▶ [ASSIGNMENT]:
Copy the lines running from the one that contains "Open the SÂN NHÀ section header" to the end of the entries below, exactly and with no pictures.

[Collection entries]
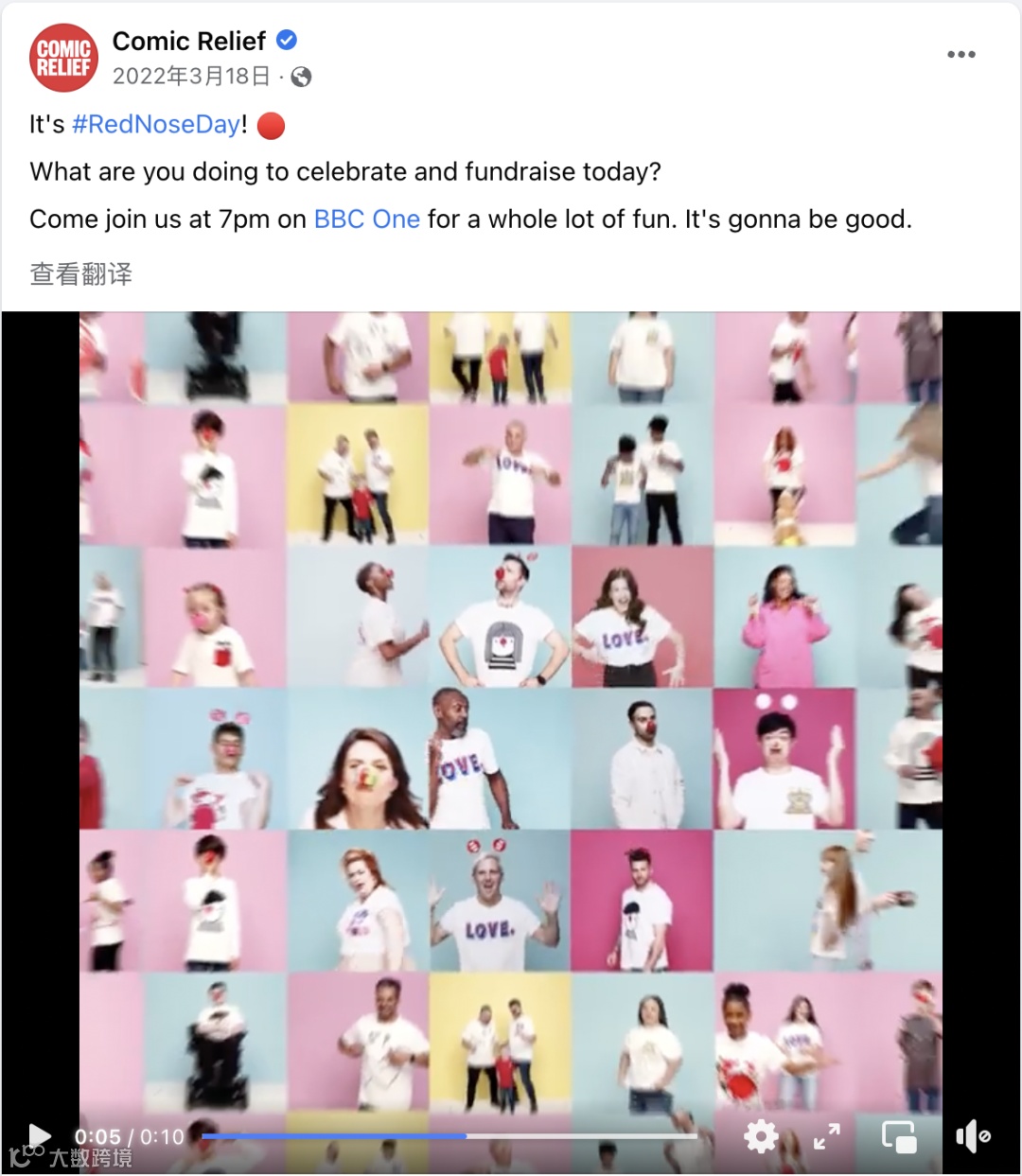Open video settings gear icon
1022x1176 pixels.
click(x=761, y=1136)
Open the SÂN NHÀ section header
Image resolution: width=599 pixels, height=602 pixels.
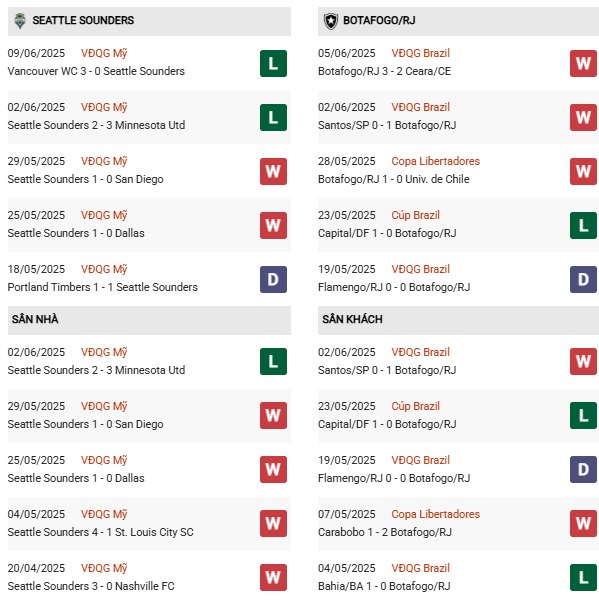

▶ [OUTPUT FOR THIS EXERCISE]:
Open the SÂN NHÀ section header
Image resolution: width=599 pixels, height=602 pixels.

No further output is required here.